My “making a difference” is somebody coming to a football, basketball or sport event. Taking them outside of their normal day-to-day routine and making them forget about what they are dealing with outside the sport arena. Whether it’s a bad day at work, whether it’s a boyfriend or girlfriend who just broke up with you, whether somebody’s cheated on you, whether someone passed away, or it’s just been a horrible week and you’re negative, I like to provide an escape for fans.
So when we run a video and it makes people laugh, it takes you away from those things. I try to inject humorous, fun and engaging material in all we do.
Entertainment is clearly your passion, so why is this factor of sport the most important to you?
I think when you look at sport; there are two types of fans.
You have the fan that is the “I love football, I want to watch the game” fan. Now traditionally if you look at football, those fans are older. In basketball, that fan is usually younger, but they know the game.
They know the game, they just want to come because they want to watch the game.

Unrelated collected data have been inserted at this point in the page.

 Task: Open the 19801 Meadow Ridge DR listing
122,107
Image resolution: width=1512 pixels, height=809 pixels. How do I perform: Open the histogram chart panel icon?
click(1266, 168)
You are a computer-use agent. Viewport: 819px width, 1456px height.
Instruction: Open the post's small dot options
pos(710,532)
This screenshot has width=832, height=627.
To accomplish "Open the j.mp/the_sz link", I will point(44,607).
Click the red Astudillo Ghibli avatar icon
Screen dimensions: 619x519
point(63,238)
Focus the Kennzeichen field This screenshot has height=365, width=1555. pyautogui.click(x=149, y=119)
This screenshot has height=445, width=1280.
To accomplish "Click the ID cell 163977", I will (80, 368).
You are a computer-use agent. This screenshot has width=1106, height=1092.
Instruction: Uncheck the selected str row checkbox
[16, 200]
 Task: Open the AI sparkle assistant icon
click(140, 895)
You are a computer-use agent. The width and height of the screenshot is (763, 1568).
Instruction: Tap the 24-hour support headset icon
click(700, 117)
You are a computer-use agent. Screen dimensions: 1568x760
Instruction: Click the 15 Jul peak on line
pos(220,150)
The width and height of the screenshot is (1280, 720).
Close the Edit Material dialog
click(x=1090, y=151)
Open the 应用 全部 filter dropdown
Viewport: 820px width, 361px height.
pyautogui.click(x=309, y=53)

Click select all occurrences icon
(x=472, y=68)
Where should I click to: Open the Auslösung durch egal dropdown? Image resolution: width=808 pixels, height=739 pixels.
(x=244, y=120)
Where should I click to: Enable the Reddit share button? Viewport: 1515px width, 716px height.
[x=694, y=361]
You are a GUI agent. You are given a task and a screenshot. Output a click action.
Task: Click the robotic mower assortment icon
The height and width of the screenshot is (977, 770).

Then there’s the majority of the other fans who don’t know the sport don’t really care about the play calling, but they care about the success of the team.
Working Both Sides
They’re in there for the full experience. They’re the families, folks that are maybe not as engaged with the sport growing up, but they like being entertained. So, the reason why I love entertainment is you can appeal to both those people and it’s kind of a very fine line when you’re in-game presentation. The fine line comes because you want to appeal to both those people without disappointing one or the other. So, for fan number one, you want to have lots of stats available for them to see. You also want to have lots of interesting graphics on the screen that explain what just happened. Keeping them engaged throughout the game is key because they’re not going to look as much the stuff you’re doing for fan #2.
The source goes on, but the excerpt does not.